Gladstone’s New Pedestrian Bridge Connecting NE 68th Street

Only half a bridge

For decades, anyone driving through northeast Gladstone has noticed the odd break in NE 68th Street — the stretch that dead-ends at Mill Creek on the east side of MO Highway 1, near the Hy-Vee and Walmart. It’s one of those little local quirks: the street exists on both sides of the creek, but it’s never been connected. Drivers heading east or west have long had to detour down to 64th or up to 72nd Street just to cross.

Well, after all these years, Gladstone is finally building a bridge there. Unfortunately, it’s not the kind that helps traffic flow — it’s a walking bridge.

Yes, instead of completing the street grid and easing congestion on surrounding routes, the city decided to pour money into a pedestrian bridge that few people were asking for. The new span, nearly finished, will connect two quiet dead-end stretches of 68th Street with a sidewalk over Mill Creek. The goal, according to officials, is to “enhance pedestrian connectivity” and “promote alternative transportation.”

That all sounds nice on paper, but in practice it feels like another case of misplaced priorities. For decades, residents have pointed out how incomplete road connections make east-west travel through Gladstone unnecessarily complicated. 68th Street, if finished properly, would offer a logical and direct route parallel to 72nd — relieving pressure from both 64th and 72nd during rush hours.

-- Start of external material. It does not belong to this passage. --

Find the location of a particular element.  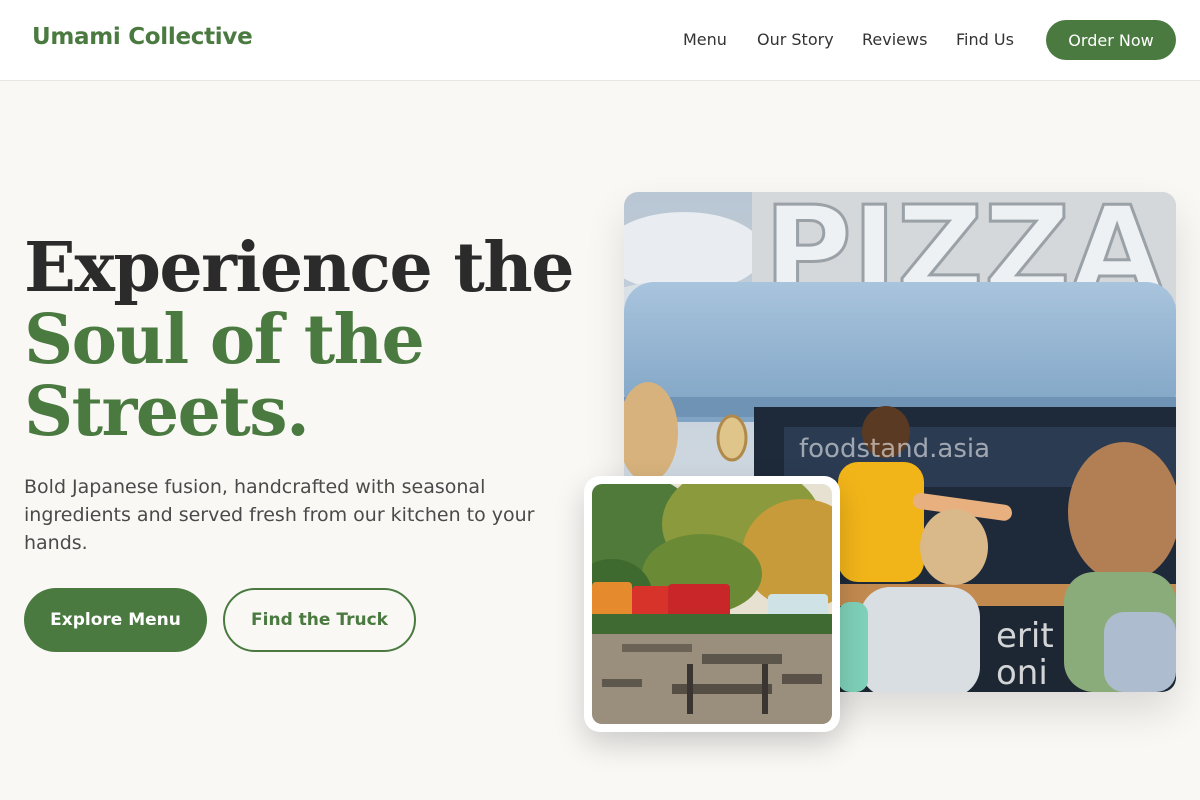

Instead, drivers will still be detouring around while joggers, theoretically, can now stroll over Mill Creek. Except, there’s no nearby park trail network to connect to, no significant pedestrian traffic generators, and few people walking through this commercial-heavy corridor in the first place.

Some say that a road bridge here could have tied together neighborhoods, improved emergency response times, and opened up new economic access between the shopping centers on both sides of MO 1.  Others contend that a walking bridge, on the other hand, accomplishes almost none of that.

It’s yet another example of “feel-good” infrastructure — something that looks environmentally progressive or grant-friendly but doesn’t solve a real problem. Gladstone, like many small cities, has a habit of chasing low-impact projects that check boxes for “livability” metrics while ignoring the basic connectivity that makes a city truly functional.

In the end, residents are left with the same inconvenient detours — and a shiny new bridge for the handful of people who might occasionally bike to Hy-Vee.